Prompt: Say whether each statement agrees with the RAG guide below, answering yes or no and quoting the guide's deciding words verbatim: 1. RAG retrieves information from documents before it generates an answer. 2. The guide says RAG costs more than fine-tuning. 3. The example code for adding a document is in Python.

Page:
◇ ◇ ◇ ◇

Implement RAG
This guide explains how to implement a RAG system using our Generate Answer API.
What is RAG?¶
RAG (Retrieval-Augmented Generation) is a technique that enhances AI language models by:
- First retrieving relevant information from your documents
- Then using that information to generate accurate, contextual answers
Benefits of RAG include:
- More accurate answers based on your specific content
- Reduced hallucinations (making up information)
- Always up-to-date information (as your documents are updated)
- Lower costs compared to fine-tuning
Implementation Steps¶
1. Add Your Documents¶
First, you'll need to add your documents to your Gainly semantic index. You can do this using our Add Document API.
Here's an example implementation (in Python) of adding a document to your Gainly index:
import requests
from typing import Dict
def add_document(title: str, content: str) -> Dict:
"""Add a single document to Gainly index"""

◇ ◇ ◇ ◇

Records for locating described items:
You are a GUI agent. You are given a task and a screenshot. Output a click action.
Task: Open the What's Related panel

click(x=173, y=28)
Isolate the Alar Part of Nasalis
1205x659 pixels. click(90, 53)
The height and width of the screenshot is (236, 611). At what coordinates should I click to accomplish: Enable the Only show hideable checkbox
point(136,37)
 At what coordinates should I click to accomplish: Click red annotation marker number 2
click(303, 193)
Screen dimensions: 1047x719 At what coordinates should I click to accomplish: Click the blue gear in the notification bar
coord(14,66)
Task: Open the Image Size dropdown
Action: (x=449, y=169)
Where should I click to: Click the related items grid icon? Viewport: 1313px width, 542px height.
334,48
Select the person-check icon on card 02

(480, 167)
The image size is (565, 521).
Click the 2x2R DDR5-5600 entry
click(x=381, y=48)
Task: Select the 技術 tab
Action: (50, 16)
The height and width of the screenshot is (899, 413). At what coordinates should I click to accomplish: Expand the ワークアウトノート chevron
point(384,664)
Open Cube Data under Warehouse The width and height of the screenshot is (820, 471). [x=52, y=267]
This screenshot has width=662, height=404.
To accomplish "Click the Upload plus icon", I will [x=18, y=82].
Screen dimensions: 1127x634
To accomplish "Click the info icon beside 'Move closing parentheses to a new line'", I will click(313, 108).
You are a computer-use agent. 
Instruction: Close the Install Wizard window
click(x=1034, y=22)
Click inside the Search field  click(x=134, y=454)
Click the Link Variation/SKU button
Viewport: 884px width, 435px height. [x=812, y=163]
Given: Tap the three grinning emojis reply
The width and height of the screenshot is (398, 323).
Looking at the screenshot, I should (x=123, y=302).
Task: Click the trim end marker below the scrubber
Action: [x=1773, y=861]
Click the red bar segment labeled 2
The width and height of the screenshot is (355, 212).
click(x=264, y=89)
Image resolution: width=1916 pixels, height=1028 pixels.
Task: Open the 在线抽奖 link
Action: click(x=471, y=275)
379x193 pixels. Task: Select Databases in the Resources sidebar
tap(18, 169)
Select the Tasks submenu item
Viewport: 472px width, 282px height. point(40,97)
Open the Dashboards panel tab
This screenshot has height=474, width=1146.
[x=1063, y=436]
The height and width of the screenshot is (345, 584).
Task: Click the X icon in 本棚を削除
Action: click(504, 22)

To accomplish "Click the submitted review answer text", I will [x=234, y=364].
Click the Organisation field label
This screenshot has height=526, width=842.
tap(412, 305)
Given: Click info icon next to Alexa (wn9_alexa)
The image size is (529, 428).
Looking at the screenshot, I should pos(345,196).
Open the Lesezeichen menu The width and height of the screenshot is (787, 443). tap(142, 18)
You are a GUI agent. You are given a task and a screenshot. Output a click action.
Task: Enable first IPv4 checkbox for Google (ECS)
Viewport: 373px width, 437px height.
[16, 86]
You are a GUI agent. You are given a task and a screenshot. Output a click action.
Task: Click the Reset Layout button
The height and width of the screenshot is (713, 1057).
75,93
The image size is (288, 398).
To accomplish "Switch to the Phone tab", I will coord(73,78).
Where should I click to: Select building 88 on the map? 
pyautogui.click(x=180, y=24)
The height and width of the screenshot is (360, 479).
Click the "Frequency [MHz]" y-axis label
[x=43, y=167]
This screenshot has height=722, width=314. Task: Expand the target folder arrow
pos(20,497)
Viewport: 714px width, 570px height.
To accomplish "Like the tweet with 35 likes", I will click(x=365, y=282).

◇ ◇ ◇ ◇

The response:
1. Yes: "First retrieving relevant information from your documents"
2. No: "Lower costs compared to fine-tuning"
3. Yes: "example implementation (in Python)"